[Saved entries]
§ §

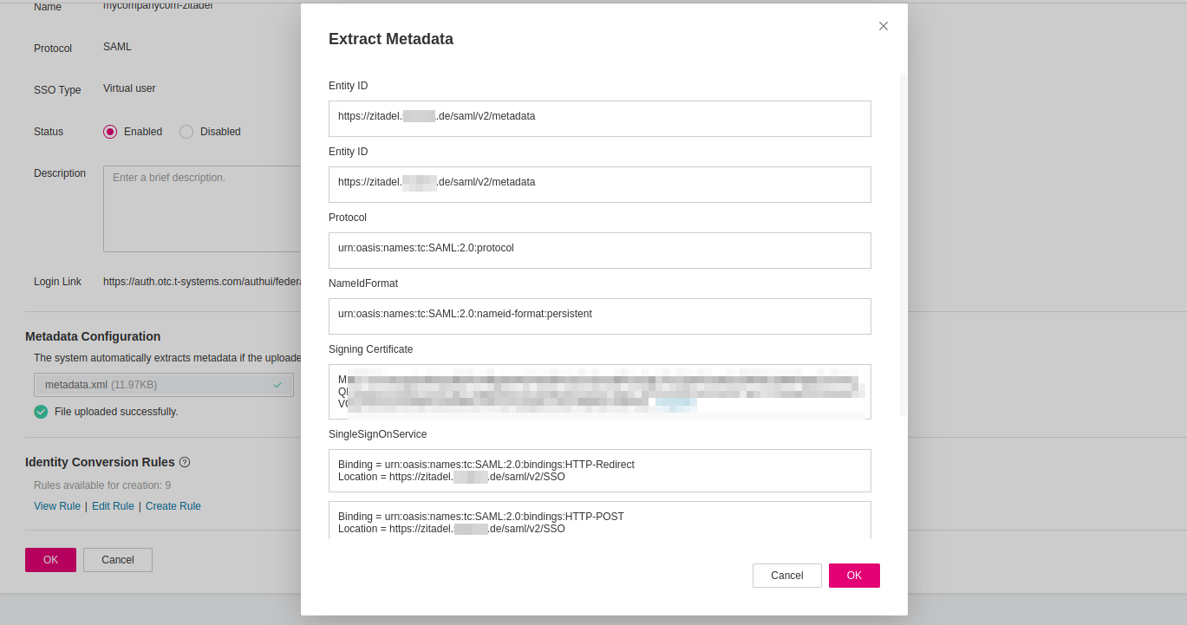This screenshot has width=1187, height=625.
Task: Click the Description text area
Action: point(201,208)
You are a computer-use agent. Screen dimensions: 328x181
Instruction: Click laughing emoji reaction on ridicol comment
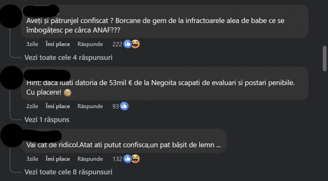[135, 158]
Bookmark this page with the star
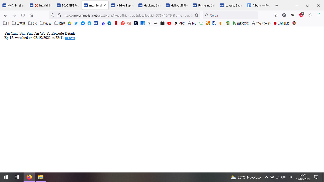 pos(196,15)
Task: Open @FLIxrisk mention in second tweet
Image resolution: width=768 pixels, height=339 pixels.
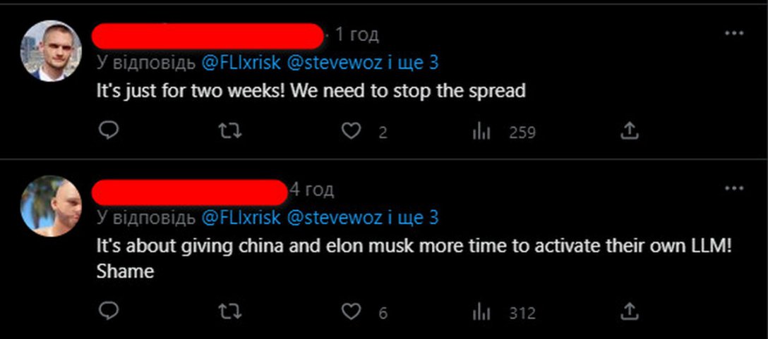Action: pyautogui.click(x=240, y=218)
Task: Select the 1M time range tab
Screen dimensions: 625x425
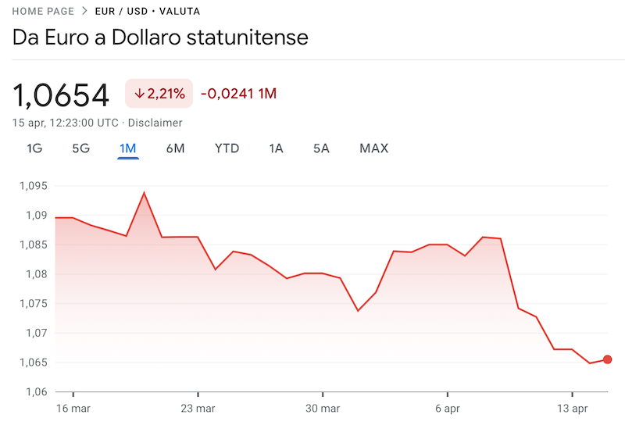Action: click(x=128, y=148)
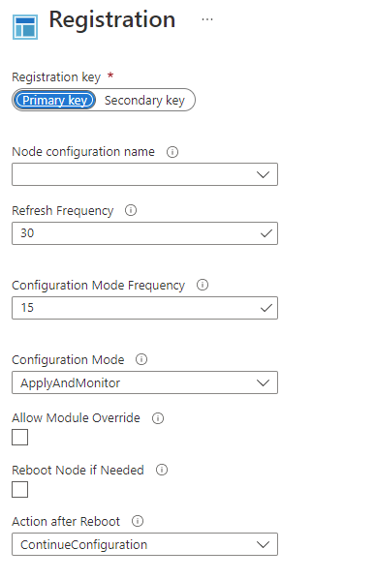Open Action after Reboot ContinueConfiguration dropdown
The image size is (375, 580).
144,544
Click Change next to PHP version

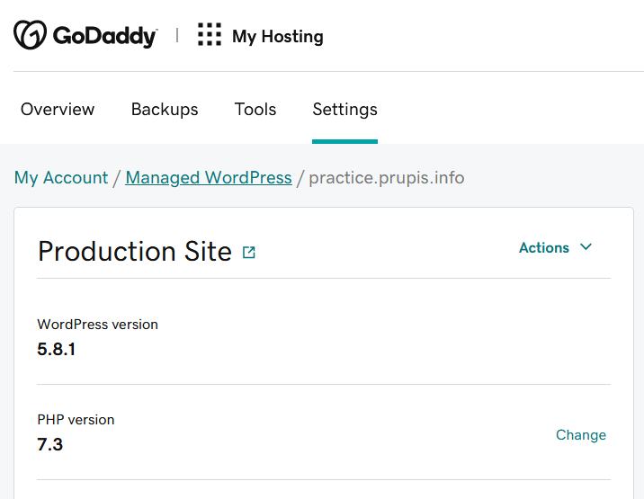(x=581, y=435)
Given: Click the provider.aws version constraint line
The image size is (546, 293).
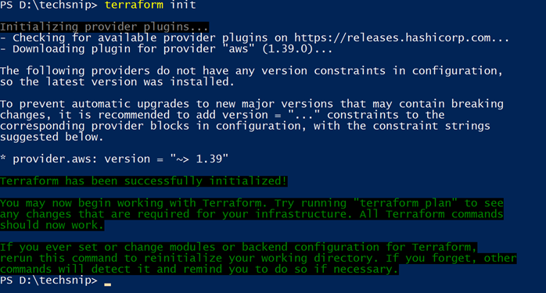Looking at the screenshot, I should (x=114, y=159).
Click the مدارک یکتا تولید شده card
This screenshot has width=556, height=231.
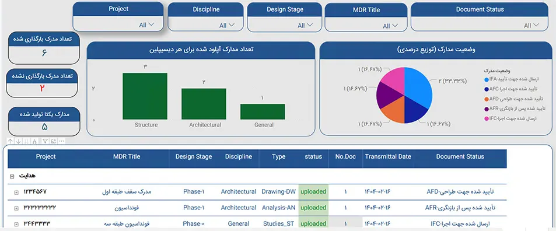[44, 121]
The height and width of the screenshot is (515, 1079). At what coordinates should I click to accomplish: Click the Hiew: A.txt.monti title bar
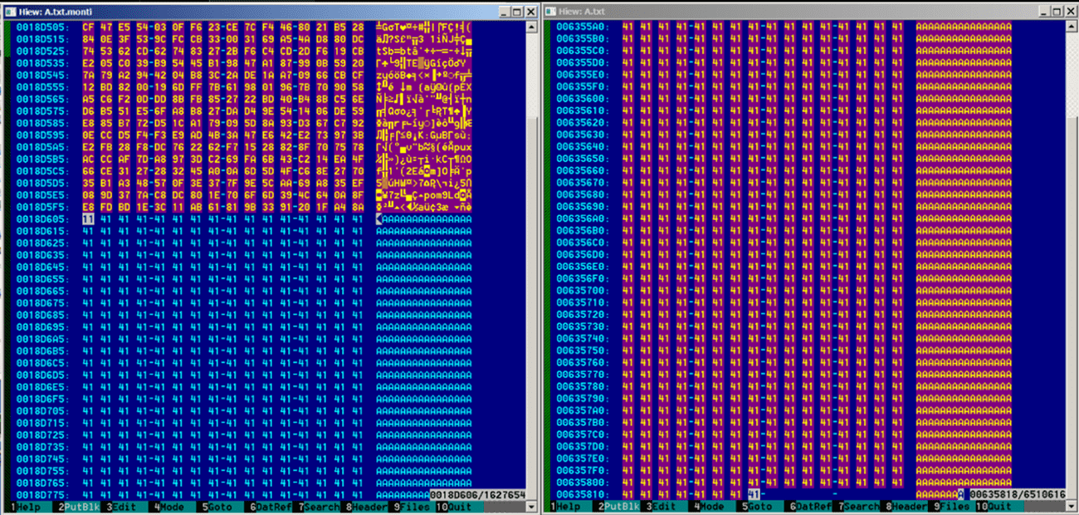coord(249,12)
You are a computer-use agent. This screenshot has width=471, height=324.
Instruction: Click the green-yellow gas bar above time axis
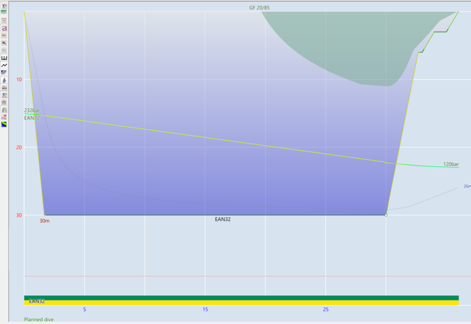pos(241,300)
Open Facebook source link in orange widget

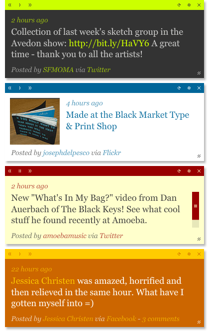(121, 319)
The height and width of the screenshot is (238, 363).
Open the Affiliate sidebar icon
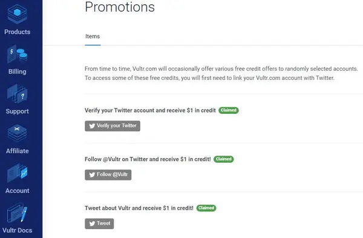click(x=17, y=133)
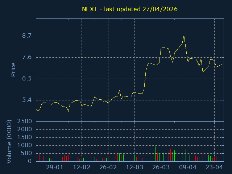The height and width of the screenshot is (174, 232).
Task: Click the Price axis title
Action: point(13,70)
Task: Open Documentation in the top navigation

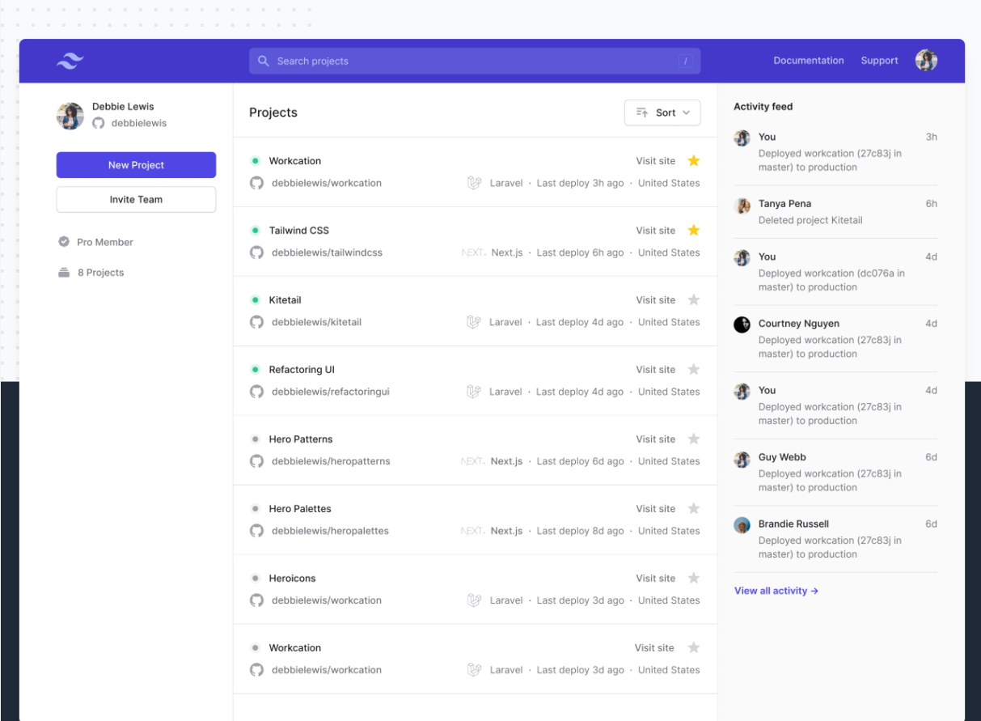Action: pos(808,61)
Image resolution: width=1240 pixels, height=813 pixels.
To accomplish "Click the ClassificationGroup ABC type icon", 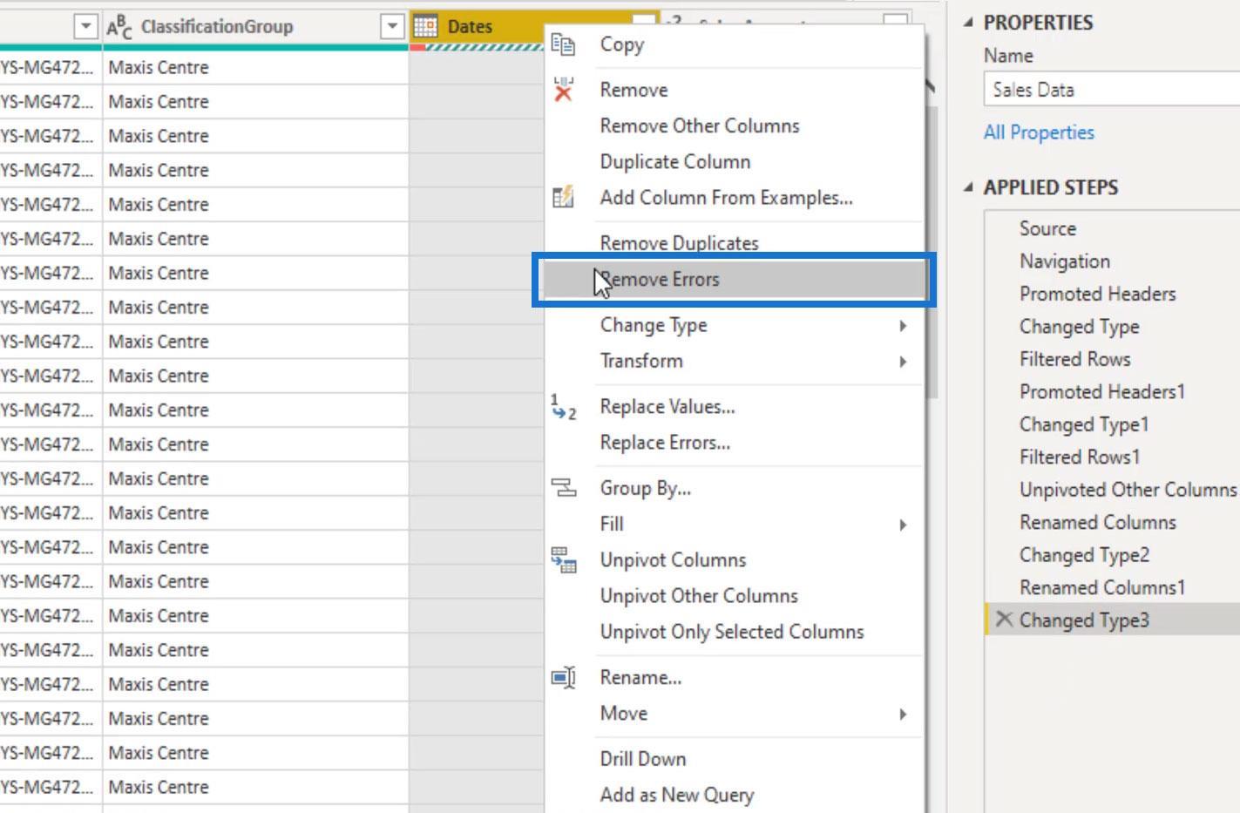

§ §

** EXERCISE **
Once you have read the records above, say how many of their lines contain the word "agent", giving only that figure.

** REPLY **
2